### Text segment
The figures proved for the first time the extent of the link between crime and drugs, Keith Hellawell, Chief Constable of West Yorkshire, said at the start of the Association of Chief Police Officers' annual drugs conference.

He said the survey, published yesterday by his force, showed young offenders were spending between pounds 150 and pounds 600 on drugs. Yet more than half of them were unemployed and nearly half had no financial support.

Most of the young people, aged between 15 and 24, in three penal institutions had confessed to researchers that crime was their main source of income. The survey found a 'staggering' 95 per cent had tried drugs and 93 per cent were regular users. However, only 6 per cent had ever been charged with a drug offence.

Mr Hellawell said before he addressed the conference in Preston, Lancashire: 'We are facing substantial increases in crime, in lawlessness and in disorder in this country. I have felt for some time that drugs have been at the heart of it.'

Teenage gangs competing for status with drugs, guns and violence present a threat to public safety in the inner cities, Det Supt David Brennan, head of Greater Manchester Police Drug Squad, warned the conference.

He said that the warring gangs of Manchester's Moss Side dominated their area because they had 'no fear of arrest, prison, injury or death'.

He went on: 'Gangs actually enjoy the buzz that comes from the fear of being shot at or the sense of power in carrying a gun. They love walking around with a gun. They revel in the 'respect' that goes with having money, access to drugs and a gun.'

Since 1990, Mr Brennan said, 27 weapons had been seized in Moss Side; almost half of those had been this year and among them were four automatic weapons. Since August 1992 there had been more than 60 reported shooting incidents, including the murder of Benjamin Stanley, aggravated burglaries and a number of kidnappings. But knifings were still common, he said. He showed the conference a photograph of a drug dealer stabbed to death with knives and a machete.

### Task goal
Copy the news report on drugs and crime word for word.

### Data extract
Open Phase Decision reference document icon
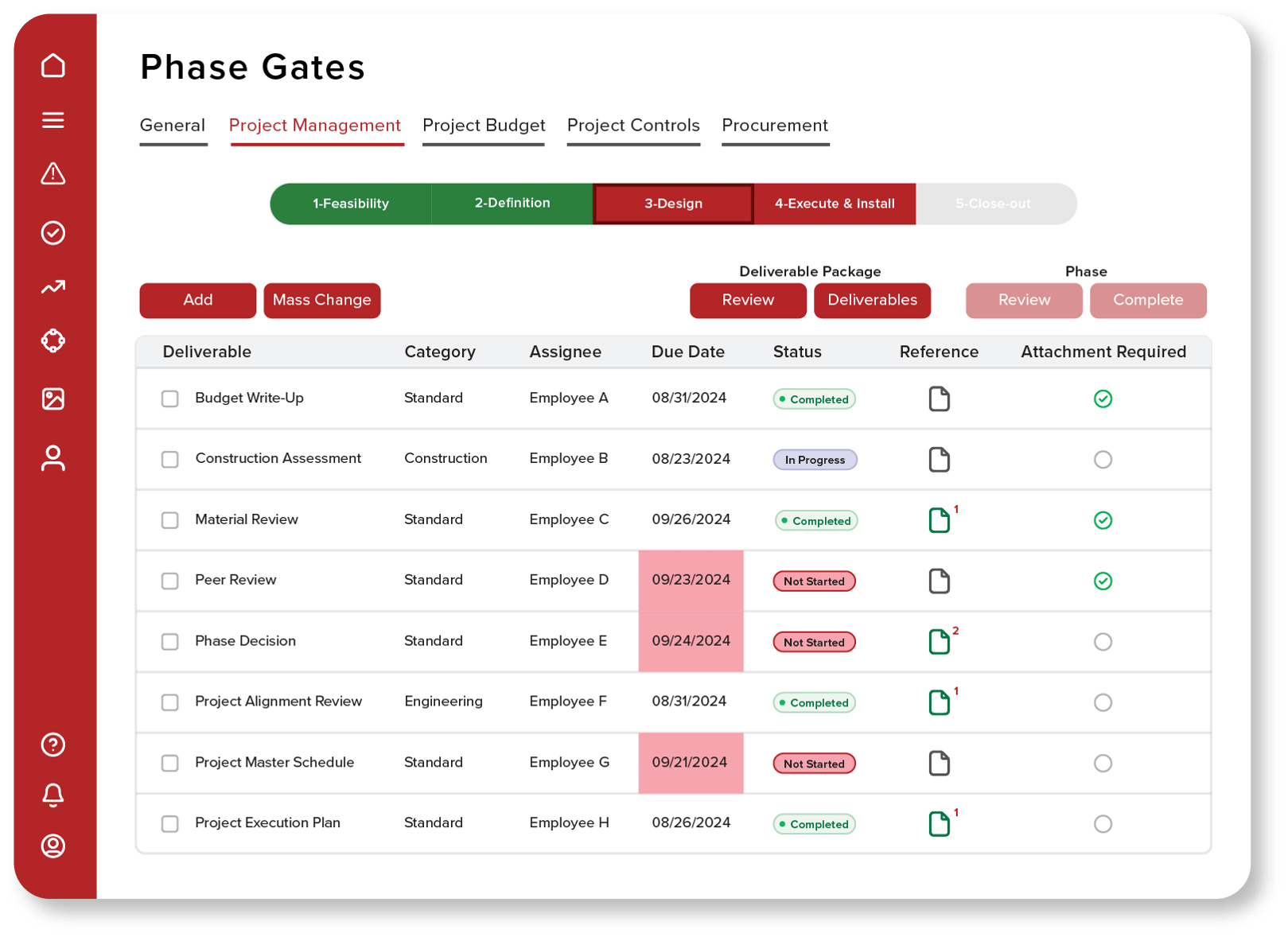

### Exercise output
The figures proved for the first time the extent of the link between crime and drugs, Keith Hellawell, Chief Constable of West Yorkshire, said at the start of the Association of Chief Police Officers' annual drugs conference.

He said the survey, published yesterday by his force, showed young offenders were spending between pounds 150 and pounds 600 on drugs. Yet more than half of them were unemployed and nearly half had no financial support.

Most of the young people, aged between 15 and 24, in three penal institutions had confessed to researchers that crime was their main source of income. The survey found a 'staggering' 95 per cent had tried drugs and 93 per cent were regular users. However, only 6 per cent had ever been charged with a drug offence.

Mr Hellawell said before he addressed the conference in Preston, Lancashire: 'We are facing substantial increases in crime, in lawlessness and in disorder in this country. I have felt for some time that drugs have been at the heart of it.'

Teenage gangs competing for status with drugs, guns and violence present a threat to public safety in the inner cities, Det Supt David Brennan, head of Greater Manchester Police Drug Squad, warned the conference.

He said that the warring gangs of Manchester's Moss Side dominated their area because they had 'no fear of arrest, prison, injury or death'.

He went on: 'Gangs actually enjoy the buzz that comes from the fear of being shot at or the sense of power in carrying a gun. They love walking around with a gun. They revel in the 'respect' that goes with having money, access to drugs and a gun.'

Since 1990, Mr Brennan said, 27 weapons had been seized in Moss Side; almost half of those had been this year and among them were four automatic weapons. Since August 1992 there had been more than 60 reported shooting incidents, including the murder of Benjamin Stanley, aggravated burglaries and a number of kidnappings. But knifings were still common, he said. He showed the conference a photograph of a drug dealer stabbed to death with knives and a machete.